* _The problem_
From the records below, set down exactly the lines starting with the line that contains "Instruction: Open the info icon under race 4" and going on through the line that contains "Task: Select the AI Image Generator task tab". Nothing else is wanted.

* _Available data_
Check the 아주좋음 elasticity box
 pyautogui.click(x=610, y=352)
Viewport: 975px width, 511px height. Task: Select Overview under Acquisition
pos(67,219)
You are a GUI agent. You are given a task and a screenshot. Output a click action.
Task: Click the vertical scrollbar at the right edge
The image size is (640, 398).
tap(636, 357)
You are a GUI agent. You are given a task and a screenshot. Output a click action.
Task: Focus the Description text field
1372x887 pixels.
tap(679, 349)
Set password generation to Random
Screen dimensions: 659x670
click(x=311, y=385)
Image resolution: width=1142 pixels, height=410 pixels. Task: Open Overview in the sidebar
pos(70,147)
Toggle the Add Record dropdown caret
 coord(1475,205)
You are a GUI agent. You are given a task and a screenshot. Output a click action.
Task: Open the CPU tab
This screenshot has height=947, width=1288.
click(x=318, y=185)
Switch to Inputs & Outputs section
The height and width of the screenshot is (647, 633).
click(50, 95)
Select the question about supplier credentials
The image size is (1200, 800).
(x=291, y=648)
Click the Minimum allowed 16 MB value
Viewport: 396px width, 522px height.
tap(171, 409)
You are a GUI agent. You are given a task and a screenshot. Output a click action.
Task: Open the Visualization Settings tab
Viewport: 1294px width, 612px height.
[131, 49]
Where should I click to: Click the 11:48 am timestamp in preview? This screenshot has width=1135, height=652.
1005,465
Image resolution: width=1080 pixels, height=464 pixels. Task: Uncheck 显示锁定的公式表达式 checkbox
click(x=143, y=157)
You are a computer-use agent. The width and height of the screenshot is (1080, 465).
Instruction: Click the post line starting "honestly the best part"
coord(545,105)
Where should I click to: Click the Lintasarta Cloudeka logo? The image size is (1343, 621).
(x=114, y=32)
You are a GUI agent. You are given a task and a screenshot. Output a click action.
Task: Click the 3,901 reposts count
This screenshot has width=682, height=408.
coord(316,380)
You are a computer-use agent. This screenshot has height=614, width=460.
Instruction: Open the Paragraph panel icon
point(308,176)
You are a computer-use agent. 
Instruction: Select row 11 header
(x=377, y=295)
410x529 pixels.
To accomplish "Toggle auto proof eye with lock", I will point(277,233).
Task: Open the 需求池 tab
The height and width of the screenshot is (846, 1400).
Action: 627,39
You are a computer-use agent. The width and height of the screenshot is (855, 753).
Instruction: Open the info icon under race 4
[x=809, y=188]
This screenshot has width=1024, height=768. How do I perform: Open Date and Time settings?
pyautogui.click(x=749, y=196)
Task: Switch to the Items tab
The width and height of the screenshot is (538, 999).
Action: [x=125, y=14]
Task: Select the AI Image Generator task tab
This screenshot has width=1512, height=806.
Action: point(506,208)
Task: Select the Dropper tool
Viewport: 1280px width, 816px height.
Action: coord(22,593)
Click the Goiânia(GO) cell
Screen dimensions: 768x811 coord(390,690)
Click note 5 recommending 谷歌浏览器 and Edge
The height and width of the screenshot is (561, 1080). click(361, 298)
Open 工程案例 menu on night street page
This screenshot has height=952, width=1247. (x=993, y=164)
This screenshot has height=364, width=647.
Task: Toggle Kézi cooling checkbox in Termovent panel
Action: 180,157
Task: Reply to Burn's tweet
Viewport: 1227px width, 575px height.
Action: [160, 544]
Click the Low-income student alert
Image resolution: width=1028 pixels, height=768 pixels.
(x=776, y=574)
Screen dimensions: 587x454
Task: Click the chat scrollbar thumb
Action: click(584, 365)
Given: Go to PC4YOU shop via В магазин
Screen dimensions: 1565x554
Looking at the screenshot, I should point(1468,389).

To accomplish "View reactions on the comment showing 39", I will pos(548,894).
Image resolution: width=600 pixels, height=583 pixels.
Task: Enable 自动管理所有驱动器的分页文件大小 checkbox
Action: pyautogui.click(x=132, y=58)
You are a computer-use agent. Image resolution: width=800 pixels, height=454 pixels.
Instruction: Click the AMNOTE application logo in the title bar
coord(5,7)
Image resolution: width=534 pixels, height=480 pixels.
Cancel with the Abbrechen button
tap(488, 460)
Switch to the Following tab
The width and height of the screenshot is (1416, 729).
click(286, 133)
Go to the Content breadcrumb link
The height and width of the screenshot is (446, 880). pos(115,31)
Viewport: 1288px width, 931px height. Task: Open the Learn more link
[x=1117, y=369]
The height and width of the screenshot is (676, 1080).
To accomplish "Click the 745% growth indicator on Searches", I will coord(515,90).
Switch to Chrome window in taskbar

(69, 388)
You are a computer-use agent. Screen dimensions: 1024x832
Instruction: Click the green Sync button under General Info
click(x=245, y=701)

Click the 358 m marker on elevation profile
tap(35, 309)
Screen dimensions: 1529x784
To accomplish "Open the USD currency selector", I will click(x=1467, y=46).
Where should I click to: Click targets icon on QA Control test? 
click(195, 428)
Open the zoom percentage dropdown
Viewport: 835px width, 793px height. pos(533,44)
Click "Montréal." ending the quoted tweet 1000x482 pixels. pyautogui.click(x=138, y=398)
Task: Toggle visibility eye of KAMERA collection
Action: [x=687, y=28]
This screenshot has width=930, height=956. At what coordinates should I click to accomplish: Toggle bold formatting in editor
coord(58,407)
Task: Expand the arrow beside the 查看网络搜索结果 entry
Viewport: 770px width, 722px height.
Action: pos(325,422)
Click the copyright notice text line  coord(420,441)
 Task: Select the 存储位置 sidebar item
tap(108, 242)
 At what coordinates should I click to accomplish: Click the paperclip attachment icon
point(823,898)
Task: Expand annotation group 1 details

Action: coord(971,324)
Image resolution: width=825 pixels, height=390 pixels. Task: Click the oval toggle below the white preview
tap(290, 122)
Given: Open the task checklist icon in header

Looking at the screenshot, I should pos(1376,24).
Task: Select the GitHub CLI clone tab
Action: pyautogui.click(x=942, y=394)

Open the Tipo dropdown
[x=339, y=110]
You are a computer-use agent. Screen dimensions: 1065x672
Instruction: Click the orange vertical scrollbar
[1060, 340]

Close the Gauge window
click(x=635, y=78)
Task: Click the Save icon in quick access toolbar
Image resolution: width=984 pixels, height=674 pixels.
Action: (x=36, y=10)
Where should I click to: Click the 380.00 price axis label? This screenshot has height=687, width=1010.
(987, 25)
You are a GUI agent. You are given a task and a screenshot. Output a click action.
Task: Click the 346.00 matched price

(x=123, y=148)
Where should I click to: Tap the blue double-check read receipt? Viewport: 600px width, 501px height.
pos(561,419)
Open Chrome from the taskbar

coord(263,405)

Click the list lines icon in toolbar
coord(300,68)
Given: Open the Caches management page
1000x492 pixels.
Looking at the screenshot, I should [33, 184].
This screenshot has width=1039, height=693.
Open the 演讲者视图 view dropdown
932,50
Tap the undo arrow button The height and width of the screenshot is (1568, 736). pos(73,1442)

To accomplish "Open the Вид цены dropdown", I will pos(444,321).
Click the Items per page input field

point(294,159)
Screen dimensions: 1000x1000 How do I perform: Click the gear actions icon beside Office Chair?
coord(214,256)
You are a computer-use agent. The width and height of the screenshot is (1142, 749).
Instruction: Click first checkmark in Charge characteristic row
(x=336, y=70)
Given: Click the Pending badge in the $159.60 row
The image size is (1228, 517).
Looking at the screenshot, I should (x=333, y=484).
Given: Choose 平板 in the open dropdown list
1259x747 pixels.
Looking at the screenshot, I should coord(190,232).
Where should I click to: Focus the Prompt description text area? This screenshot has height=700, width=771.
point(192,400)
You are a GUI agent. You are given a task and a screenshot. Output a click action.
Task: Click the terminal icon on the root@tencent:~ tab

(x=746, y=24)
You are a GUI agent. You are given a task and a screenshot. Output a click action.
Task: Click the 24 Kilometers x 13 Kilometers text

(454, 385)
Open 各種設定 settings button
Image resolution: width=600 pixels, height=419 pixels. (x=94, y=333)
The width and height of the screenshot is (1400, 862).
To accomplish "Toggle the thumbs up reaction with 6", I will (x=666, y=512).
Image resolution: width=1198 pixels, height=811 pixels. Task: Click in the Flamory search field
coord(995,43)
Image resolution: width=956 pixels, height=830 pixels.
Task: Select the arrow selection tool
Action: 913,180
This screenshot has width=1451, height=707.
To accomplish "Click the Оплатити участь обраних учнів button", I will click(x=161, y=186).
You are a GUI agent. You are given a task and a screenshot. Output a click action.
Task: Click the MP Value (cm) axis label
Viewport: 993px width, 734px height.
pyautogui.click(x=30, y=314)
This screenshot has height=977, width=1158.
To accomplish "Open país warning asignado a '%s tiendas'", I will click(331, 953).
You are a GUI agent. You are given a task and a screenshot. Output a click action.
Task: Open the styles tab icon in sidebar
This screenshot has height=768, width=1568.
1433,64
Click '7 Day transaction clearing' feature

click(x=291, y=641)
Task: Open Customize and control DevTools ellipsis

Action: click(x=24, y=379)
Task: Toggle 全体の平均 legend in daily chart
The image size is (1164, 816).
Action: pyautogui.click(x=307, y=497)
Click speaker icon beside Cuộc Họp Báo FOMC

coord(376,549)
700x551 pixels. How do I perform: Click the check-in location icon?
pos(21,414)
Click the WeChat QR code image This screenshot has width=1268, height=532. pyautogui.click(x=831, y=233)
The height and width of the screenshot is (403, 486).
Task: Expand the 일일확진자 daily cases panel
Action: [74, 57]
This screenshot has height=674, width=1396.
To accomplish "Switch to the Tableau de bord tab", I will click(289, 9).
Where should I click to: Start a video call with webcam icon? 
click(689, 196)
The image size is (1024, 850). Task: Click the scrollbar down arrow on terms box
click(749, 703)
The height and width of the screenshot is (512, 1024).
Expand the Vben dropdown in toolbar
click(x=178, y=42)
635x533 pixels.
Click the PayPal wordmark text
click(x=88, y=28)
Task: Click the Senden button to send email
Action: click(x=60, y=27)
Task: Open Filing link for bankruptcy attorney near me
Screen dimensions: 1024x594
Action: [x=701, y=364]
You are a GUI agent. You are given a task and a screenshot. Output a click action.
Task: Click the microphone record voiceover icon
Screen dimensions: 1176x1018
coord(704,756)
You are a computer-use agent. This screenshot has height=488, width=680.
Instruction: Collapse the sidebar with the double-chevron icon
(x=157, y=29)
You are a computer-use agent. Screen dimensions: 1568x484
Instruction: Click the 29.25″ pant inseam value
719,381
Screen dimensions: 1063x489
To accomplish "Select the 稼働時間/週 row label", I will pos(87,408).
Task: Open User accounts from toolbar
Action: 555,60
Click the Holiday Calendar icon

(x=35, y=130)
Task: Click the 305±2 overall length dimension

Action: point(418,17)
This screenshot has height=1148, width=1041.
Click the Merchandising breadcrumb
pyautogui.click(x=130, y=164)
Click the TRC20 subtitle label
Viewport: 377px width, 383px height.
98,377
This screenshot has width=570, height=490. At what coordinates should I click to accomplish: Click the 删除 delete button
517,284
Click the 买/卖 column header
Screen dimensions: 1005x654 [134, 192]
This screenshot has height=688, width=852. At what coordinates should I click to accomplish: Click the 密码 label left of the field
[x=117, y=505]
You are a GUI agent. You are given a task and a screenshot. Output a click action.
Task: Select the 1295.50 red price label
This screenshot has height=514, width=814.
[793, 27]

* _Output below_
Instruction: Open the info icon under race 4
[x=809, y=188]
This screenshot has width=1024, height=768. How do I perform: Open Date and Time settings?
pyautogui.click(x=749, y=196)
Task: Switch to the Items tab
The width and height of the screenshot is (538, 999).
Action: [x=125, y=14]
Task: Select the AI Image Generator task tab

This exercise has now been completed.